Electrical – Connecting two power supply {LED Light 12v}

12vled strippower supply

I have 6 strip of lights consisting of approx 100ft total.

1 strip = 16.5ft , 36w, 150 leds, 12v, 3a .. and can be connected to total of 20 strips end-to-end.

It will be controlled by an RF controller at one end to display patterns, etc and the controller will be powered independently. Each strip is connected to the next strip, and on each's end have an extension female power adapter to get more power of its own to be used to its fully lighting potential.

I have a 20a 12v power supply on hand which I'd like to use to power these, however, I like to know if I center that power supply at 50ft in middle and run the wires from center outwards 50ft to left and 50ft to right would that be sufficient? Wires would be 12guage electrical copper wire I have 200ft spool of that I don't use.

-or-

Should I get another 20a 12v power supply, totalling two, and place one on each end so as not to drop the current load? I ask this because I was given a theory of seeing this as 100ft hose and the pressure would drop the more it is extended whereas the most pressure (light output) would be that nearest to the power supply. So by having one and both end they would push to each other and no current would drop. And each of the female adapter would be fed into the 12guage male that I would attach too this additional power.

Best Answer

You don't want to hook 20 strips end-to-end unless they're making the strips out of much stronger stuff than the ones I have. Passerby described the math to it. If you fed three strips from one end of one strip, I wold not be surprised if it burned up the PC traces.

I would run a parallel "bus" and feed strips from both ends. In Code electrical, 100' is about where voltage drop hits 3% and you want to bump to the next larger wire size. Keep in mind 3% voltage drop at 120V is a 30% voltage drop on 12V! Plug it into a voltage drop calculator and it will do the math. But the numbers get real scary real fast with 12V at 100'. I asked the calc to show me 12V at 3% voltage drop, and it recommend 3/0 wire (or preferably, 250kcmil aluminum, which is 1/2" diameter). The wire would be bigger than your whole LED strip!

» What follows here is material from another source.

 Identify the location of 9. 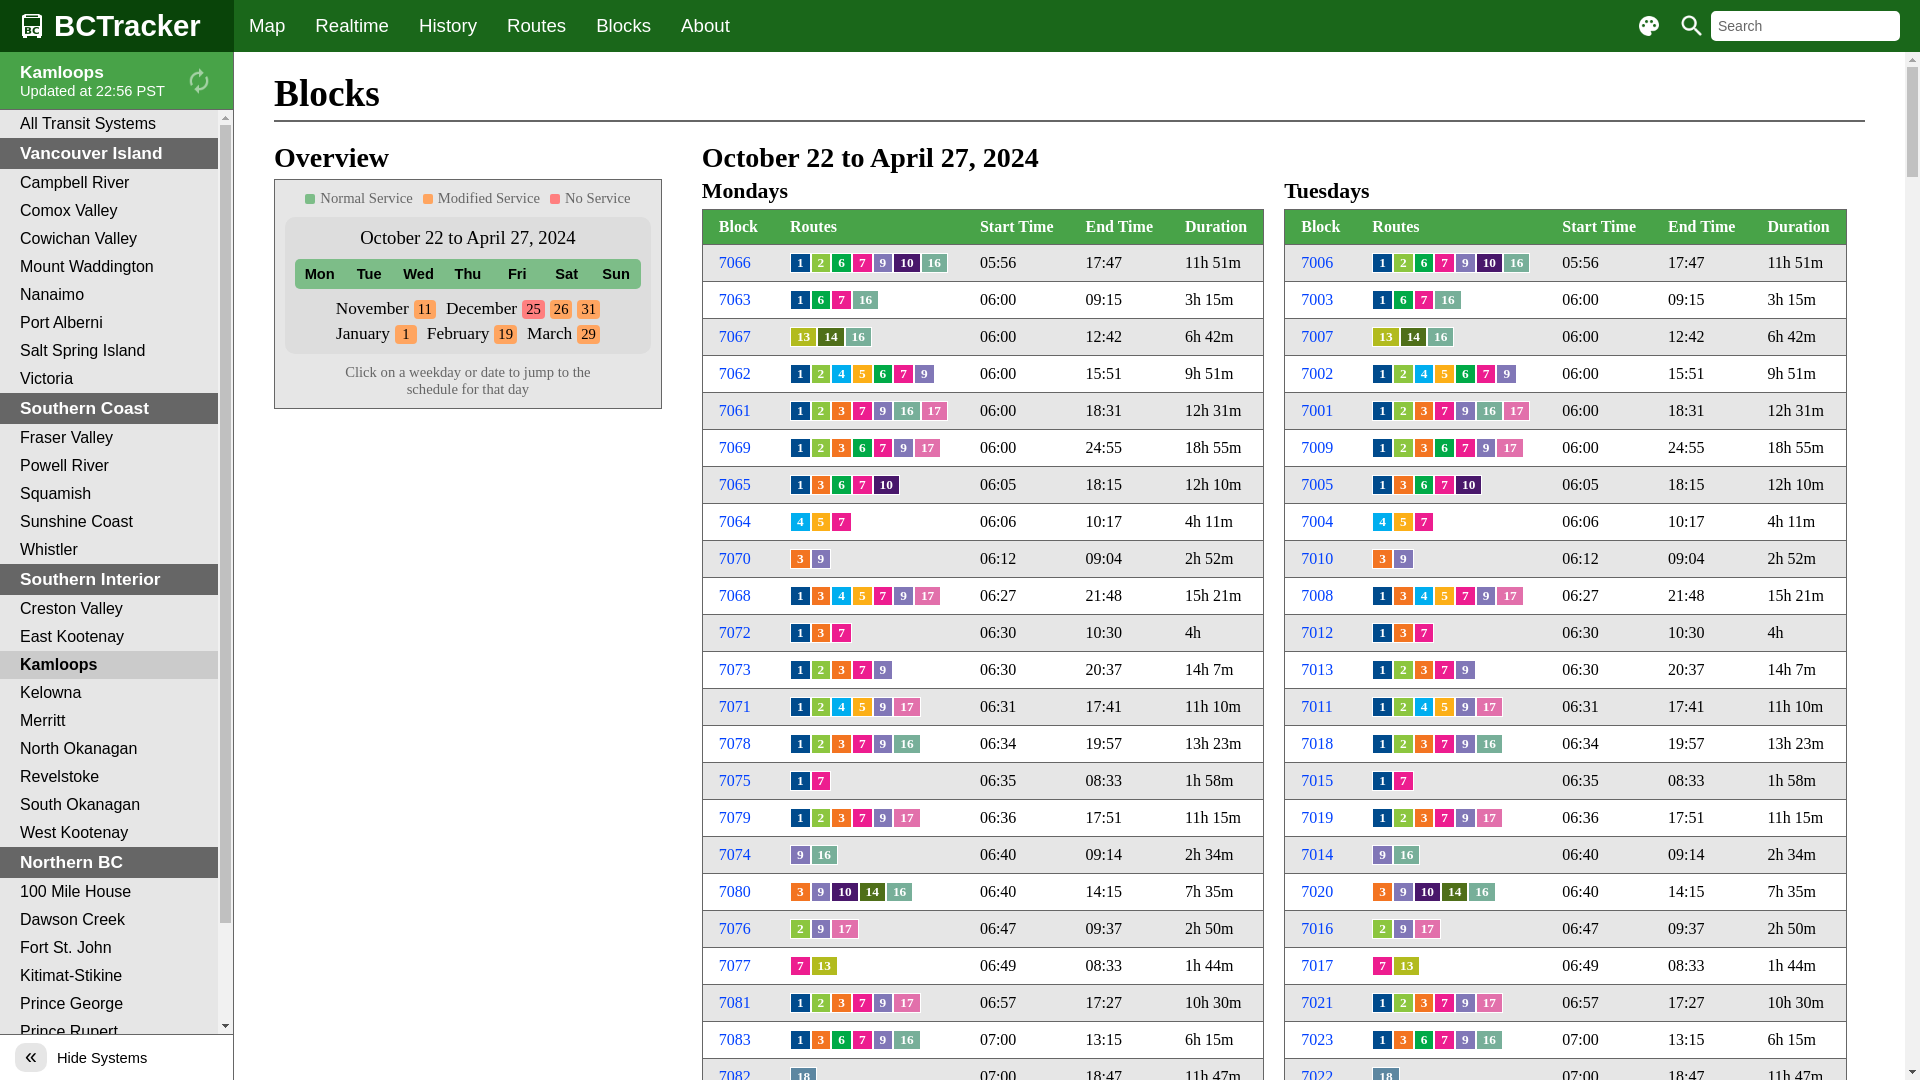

Now over on diy.se, taking a fat-wire problem and solving it with the thinnest legal wire (14 AWG) is pretty much my "hat". Here we go:

One way to solve the long-distance voltage drop problem is to distribute the 12V power supplies along your 100' so you're carrying 120V/230V the long distance instead of 12V. When you double voltage you quarter losses, when you 10x voltage you 1/100x losses. 14 AWG wire would suffice! tips hat

This is how light-rail lines do it, they don't carry 600V from Long Beach to Pasadena, they carry 24,000 volts AC and have a 600V substation every 3-5 miles.